(Raw data)
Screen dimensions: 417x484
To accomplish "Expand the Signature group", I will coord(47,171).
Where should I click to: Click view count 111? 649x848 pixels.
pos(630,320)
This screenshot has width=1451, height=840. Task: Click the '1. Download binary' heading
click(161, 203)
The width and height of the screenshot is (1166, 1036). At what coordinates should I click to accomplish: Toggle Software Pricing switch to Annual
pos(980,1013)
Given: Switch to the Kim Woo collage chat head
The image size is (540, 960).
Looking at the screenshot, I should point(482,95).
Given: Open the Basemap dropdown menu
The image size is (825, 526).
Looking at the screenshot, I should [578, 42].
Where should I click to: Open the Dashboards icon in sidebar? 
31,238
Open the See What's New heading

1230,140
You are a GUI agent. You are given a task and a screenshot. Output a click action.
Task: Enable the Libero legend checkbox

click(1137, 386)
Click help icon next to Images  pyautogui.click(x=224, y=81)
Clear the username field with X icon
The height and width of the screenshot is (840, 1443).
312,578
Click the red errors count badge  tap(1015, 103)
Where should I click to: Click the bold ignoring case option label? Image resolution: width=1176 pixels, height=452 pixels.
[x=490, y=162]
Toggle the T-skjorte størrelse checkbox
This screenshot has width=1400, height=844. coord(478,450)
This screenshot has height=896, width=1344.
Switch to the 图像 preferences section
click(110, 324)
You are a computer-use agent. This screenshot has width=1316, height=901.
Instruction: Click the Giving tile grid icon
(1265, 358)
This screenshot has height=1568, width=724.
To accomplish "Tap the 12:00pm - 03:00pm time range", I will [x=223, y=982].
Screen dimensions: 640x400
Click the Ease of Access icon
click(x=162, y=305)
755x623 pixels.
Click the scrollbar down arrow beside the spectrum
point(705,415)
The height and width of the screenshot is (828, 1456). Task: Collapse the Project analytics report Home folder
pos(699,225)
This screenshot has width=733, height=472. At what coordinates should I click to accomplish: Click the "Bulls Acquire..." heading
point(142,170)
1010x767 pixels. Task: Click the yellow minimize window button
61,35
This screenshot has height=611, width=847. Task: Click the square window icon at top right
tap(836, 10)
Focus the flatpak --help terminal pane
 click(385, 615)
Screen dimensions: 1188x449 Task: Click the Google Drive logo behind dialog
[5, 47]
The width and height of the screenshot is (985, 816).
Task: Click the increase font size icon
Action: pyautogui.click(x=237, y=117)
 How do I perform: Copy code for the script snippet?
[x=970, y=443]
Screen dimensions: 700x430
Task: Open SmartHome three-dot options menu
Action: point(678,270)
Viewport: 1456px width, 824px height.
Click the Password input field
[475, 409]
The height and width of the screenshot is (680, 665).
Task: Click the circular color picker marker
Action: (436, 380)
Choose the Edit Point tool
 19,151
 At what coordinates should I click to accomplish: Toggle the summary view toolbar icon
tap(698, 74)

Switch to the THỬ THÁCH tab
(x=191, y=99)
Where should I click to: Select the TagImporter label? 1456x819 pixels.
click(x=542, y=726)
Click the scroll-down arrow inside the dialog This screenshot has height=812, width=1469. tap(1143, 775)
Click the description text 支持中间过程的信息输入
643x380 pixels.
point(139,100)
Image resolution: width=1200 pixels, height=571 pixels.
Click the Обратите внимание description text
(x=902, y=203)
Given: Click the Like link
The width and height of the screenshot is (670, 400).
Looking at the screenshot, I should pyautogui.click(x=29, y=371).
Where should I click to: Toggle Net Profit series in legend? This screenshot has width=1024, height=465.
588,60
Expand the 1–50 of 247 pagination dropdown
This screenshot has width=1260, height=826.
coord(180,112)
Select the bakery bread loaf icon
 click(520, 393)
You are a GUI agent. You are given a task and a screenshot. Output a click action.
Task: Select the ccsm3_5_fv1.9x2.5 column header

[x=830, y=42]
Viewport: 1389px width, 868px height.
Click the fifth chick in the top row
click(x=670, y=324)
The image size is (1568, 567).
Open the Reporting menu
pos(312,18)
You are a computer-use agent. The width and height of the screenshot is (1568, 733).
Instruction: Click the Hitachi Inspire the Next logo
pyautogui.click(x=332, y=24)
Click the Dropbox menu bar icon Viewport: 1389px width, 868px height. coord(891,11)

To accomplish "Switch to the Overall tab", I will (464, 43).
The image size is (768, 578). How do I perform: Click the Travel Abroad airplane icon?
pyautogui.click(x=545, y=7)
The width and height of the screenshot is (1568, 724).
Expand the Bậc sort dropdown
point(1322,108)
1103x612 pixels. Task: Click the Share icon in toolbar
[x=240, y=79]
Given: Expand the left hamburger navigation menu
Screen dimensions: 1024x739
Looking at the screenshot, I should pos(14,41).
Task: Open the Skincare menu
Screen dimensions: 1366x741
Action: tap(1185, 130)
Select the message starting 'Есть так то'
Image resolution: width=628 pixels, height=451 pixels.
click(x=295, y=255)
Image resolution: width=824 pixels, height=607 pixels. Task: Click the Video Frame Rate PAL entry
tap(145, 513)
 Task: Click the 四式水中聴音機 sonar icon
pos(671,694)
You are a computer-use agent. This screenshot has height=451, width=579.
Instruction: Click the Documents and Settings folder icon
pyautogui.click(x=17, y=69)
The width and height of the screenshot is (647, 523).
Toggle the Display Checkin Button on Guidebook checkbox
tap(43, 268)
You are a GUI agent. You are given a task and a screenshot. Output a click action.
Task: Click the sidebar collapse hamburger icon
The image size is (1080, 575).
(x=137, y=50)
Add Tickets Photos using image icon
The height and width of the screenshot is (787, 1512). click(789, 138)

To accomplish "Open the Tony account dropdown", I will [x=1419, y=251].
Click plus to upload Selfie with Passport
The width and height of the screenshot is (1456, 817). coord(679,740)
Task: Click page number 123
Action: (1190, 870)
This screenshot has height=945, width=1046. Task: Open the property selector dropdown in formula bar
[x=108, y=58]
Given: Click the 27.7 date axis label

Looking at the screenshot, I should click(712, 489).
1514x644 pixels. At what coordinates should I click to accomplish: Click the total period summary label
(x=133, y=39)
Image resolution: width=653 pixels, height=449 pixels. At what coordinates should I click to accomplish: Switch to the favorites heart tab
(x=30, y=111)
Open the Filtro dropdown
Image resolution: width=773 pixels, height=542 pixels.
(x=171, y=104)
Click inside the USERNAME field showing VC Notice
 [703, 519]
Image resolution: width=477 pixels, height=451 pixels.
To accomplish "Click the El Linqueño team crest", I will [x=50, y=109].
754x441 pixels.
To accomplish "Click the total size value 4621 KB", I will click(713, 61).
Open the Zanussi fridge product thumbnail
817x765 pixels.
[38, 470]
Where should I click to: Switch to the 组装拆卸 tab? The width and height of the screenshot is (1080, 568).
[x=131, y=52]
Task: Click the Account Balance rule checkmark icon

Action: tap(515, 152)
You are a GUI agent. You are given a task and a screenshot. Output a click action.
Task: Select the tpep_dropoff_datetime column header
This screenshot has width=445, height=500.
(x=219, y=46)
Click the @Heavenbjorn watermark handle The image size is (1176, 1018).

GOAL: Render all of the data above as a numbered list, leaving out the blank lines.

SOLUTION TO THE PROBLEM:
1. Screen dimensions: 417x484
2. To accomplish "Expand the Signature group", I will coord(47,171).
3. Where should I click to: Click view count 111? 649x848 pixels.
4. pos(630,320)
5. This screenshot has width=1451, height=840. Task: Click the '1. Download binary' heading
6. click(161, 203)
7. The width and height of the screenshot is (1166, 1036). At what coordinates should I click to accomplish: Toggle Software Pricing switch to Annual
8. pos(980,1013)
9. Given: Switch to the Kim Woo collage chat head
10. The image size is (540, 960).
11. Looking at the screenshot, I should point(482,95).
12. Given: Open the Basemap dropdown menu
13. The image size is (825, 526).
14. Looking at the screenshot, I should [578, 42].
15. Where should I click to: Open the Dashboards icon in sidebar? 
16. 31,238
17. Open the See What's New heading
18. 1230,140
19. You are a GUI agent. You are given a task and a screenshot. Output a click action.
20. Task: Enable the Libero legend checkbox
21. click(1137, 386)
22. Click help icon next to Images  pyautogui.click(x=224, y=81)
23. Clear the username field with X icon
24. The height and width of the screenshot is (840, 1443).
25. 312,578
26. Click the red errors count badge  tap(1015, 103)
27. Where should I click to: Click the bold ignoring case option label? Image resolution: width=1176 pixels, height=452 pixels.
28. [x=490, y=162]
29. Toggle the T-skjorte størrelse checkbox
30. This screenshot has width=1400, height=844. coord(478,450)
31. This screenshot has height=896, width=1344.
32. Switch to the 图像 preferences section
33. click(110, 324)
34. You are a computer-use agent. This screenshot has width=1316, height=901.
35. Instruction: Click the Giving tile grid icon
36. (1265, 358)
37. This screenshot has height=1568, width=724.
38. To accomplish "Tap the 12:00pm - 03:00pm time range", I will [x=223, y=982].
39. Screen dimensions: 640x400
40. Click the Ease of Access icon
41. click(x=162, y=305)
42. 755x623 pixels.
43. Click the scrollbar down arrow beside the spectrum
44. point(705,415)
45. The height and width of the screenshot is (828, 1456). Task: Collapse the Project analytics report Home folder
46. pos(699,225)
47. This screenshot has width=733, height=472. At what coordinates should I click to accomplish: Click the "Bulls Acquire..." heading
48. point(142,170)
49. 1010x767 pixels. Task: Click the yellow minimize window button
50. 61,35
51. This screenshot has height=611, width=847. Task: Click the square window icon at top right
52. tap(836, 10)
53. Focus the flatpak --help terminal pane
54.  click(385, 615)
55. Screen dimensions: 1188x449 Task: Click the Google Drive logo behind dialog
56. [5, 47]
57. The width and height of the screenshot is (985, 816).
58. Task: Click the increase font size icon
59. Action: pyautogui.click(x=237, y=117)
60.  How do I perform: Copy code for the script snippet?
61. [x=970, y=443]
62. Screen dimensions: 700x430
63. Task: Open SmartHome three-dot options menu
64. Action: point(678,270)
65. Viewport: 1456px width, 824px height.
66. Click the Password input field
67. [475, 409]
68. The height and width of the screenshot is (680, 665).
69. Task: Click the circular color picker marker
70. Action: (436, 380)
71. Choose the Edit Point tool
72.  19,151
73.  At what coordinates should I click to accomplish: Toggle the summary view toolbar icon
74. tap(698, 74)
75. Switch to the THỬ THÁCH tab
76. (x=191, y=99)
77. Where should I click to: Select the TagImporter label? 1456x819 pixels.
78. click(x=542, y=726)
79. Click the scroll-down arrow inside the dialog This screenshot has height=812, width=1469. tap(1143, 775)
80. Click the description text 支持中间过程的信息输入
81. 643x380 pixels.
82. point(139,100)
83. Image resolution: width=1200 pixels, height=571 pixels.
84. Click the Обратите внимание description text
85. (x=902, y=203)
86. Given: Click the Like link
87. The width and height of the screenshot is (670, 400).
88. Looking at the screenshot, I should pyautogui.click(x=29, y=371).
89. Where should I click to: Toggle Net Profit series in legend? This screenshot has width=1024, height=465.
90. 588,60
91. Expand the 1–50 of 247 pagination dropdown
92. This screenshot has width=1260, height=826.
93. coord(180,112)
94. Select the bakery bread loaf icon
95.  click(520, 393)
96. You are a GUI agent. You are given a task and a screenshot. Output a click action.
97. Task: Select the ccsm3_5_fv1.9x2.5 column header
98. [x=830, y=42]
99. Viewport: 1389px width, 868px height.
100. Click the fifth chick in the top row
101. click(x=670, y=324)
102. The image size is (1568, 567).
103. Open the Reporting menu
104. pos(312,18)
105. You are a computer-use agent. The width and height of the screenshot is (1568, 733).
106. Instruction: Click the Hitachi Inspire the Next logo
107. pyautogui.click(x=332, y=24)
108. Click the Dropbox menu bar icon Viewport: 1389px width, 868px height. coord(891,11)
109. To accomplish "Switch to the Overall tab", I will (464, 43).
110. The image size is (768, 578). How do I perform: Click the Travel Abroad airplane icon?
111. pyautogui.click(x=545, y=7)
112. The width and height of the screenshot is (1568, 724).
113. Expand the Bậc sort dropdown
114. point(1322,108)
115. 1103x612 pixels. Task: Click the Share icon in toolbar
116. [x=240, y=79]
117. Given: Expand the left hamburger navigation menu
118. Screen dimensions: 1024x739
119. Looking at the screenshot, I should pos(14,41).
120. Task: Open the Skincare menu
121. Screen dimensions: 1366x741
122. Action: tap(1185, 130)
123. Select the message starting 'Есть так то'
124. Image resolution: width=628 pixels, height=451 pixels.
125. click(x=295, y=255)
126. Image resolution: width=824 pixels, height=607 pixels. Task: Click the Video Frame Rate PAL entry
127. tap(145, 513)
128.  Task: Click the 四式水中聴音機 sonar icon
129. pos(671,694)
130. You are a computer-use agent. This screenshot has height=451, width=579.
131. Instruction: Click the Documents and Settings folder icon
132. pyautogui.click(x=17, y=69)
133. The width and height of the screenshot is (647, 523).
134. Toggle the Display Checkin Button on Guidebook checkbox
135. tap(43, 268)
136. You are a GUI agent. You are given a task and a screenshot. Output a click action.
137. Task: Click the sidebar collapse hamburger icon
138. The image size is (1080, 575).
139. (x=137, y=50)
140. Add Tickets Photos using image icon
141. The height and width of the screenshot is (787, 1512). click(789, 138)
142. To accomplish "Open the Tony account dropdown", I will [x=1419, y=251].
143. Click plus to upload Selfie with Passport
144. The width and height of the screenshot is (1456, 817). coord(679,740)
145. Task: Click page number 123
146. Action: (1190, 870)
147. This screenshot has height=945, width=1046. Task: Open the property selector dropdown in formula bar
148. [x=108, y=58]
149. Given: Click the 27.7 date axis label
150. Looking at the screenshot, I should click(712, 489).
151. 1514x644 pixels. At what coordinates should I click to accomplish: Click the total period summary label
152. (x=133, y=39)
153. Image resolution: width=653 pixels, height=449 pixels. At what coordinates should I click to accomplish: Switch to the favorites heart tab
154. (x=30, y=111)
155. Open the Filtro dropdown
156. Image resolution: width=773 pixels, height=542 pixels.
157. (x=171, y=104)
158. Click inside the USERNAME field showing VC Notice
159.  [703, 519]
160. Image resolution: width=477 pixels, height=451 pixels.
161. To accomplish "Click the El Linqueño team crest", I will [x=50, y=109].
162. 754x441 pixels.
163. To accomplish "Click the total size value 4621 KB", I will click(713, 61).
164. Open the Zanussi fridge product thumbnail
165. 817x765 pixels.
166. [38, 470]
167. Where should I click to: Switch to the 组装拆卸 tab? The width and height of the screenshot is (1080, 568).
168. [x=131, y=52]
169. Task: Click the Account Balance rule checkmark icon
170. Action: tap(515, 152)
171. You are a GUI agent. You are given a task and a screenshot. Output a click action.
172. Task: Select the tpep_dropoff_datetime column header
173. This screenshot has width=445, height=500.
174. (x=219, y=46)
175. Click the @Heavenbjorn watermark handle The image size is (1176, 1018).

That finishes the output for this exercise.